For all it sounds like you’re talking to a person, ChatGPT is actually doing multidimensional math. Each token of text becomes a string of numbers called a vector. The first time you enter a prompt, ChatGPT uses its mathematical attention mechanism to attach weights to each vector, and hence each word and word combination, to decide which to take into account as it formulates its response. It’s a word prediction algorithm, so it starts by predicting the first word that might begin a good response, then the next and the next, until the response is complete.

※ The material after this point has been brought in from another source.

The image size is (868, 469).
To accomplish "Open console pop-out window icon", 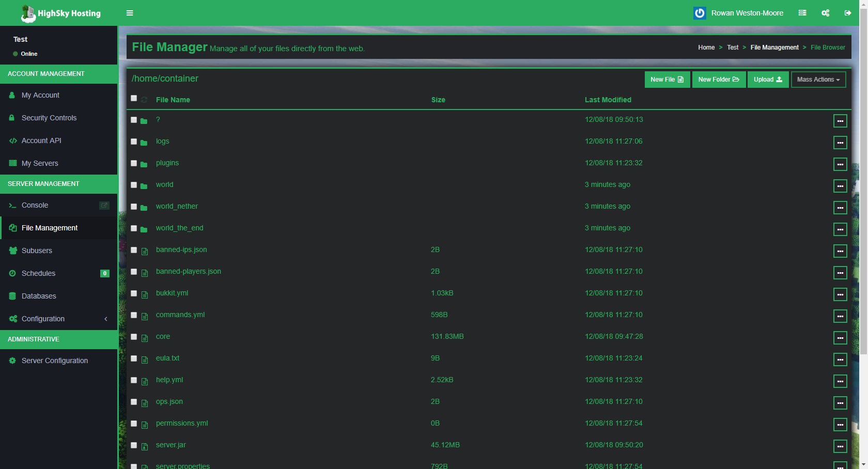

Then when you enter the next prompt, it feels like a continuation of the conversation to you, but ChatGPT is actually reading the whole conversation from the start, assigning new weights to each token, and then formulating a response based on this new appraisal. This is how it gives the impression of being able to recall something said earlier. It’s also why, if you give it the first hundred lines of Romeo and Juliet and ask it to explain the problem between the Montagues and Capulets, it can summarize the most relevant interactions.

This much was already known about how transformer neural networks operate. However, transformer architectures aren’t designed with an explicit threshold for what to pay attention to and what not to. That’s what the SVM-like mechanism is for. 

“We don’t understand what these black box models are doing, and they are going mainstream,” Oymak said. “This is one of the first studies to clearly show how the attention mechanism can find and retrieve a needle of useful information in a haystack of text.”

This is one of the first studies to clearly show how the attention mechanism can find and retrieve a needle of useful information in a haystack of text.

Prof. Samet Oymak

The team intends to use this knowledge to make large language models more efficient and easier to interpret, and they anticipate that it will be useful for others working on aspects of AI where attention is important, such as perception, image processing and audio processing.

The study, Max-margin token selection in attention mechanism, was selected as a NeurIPS 2023 spotlight poster.

A second paper, digging more deeply into the topic, will be presented at the Mathematics of Modern Machine Learning workshop at NeurIPS 2023: Transformers as support vector machines.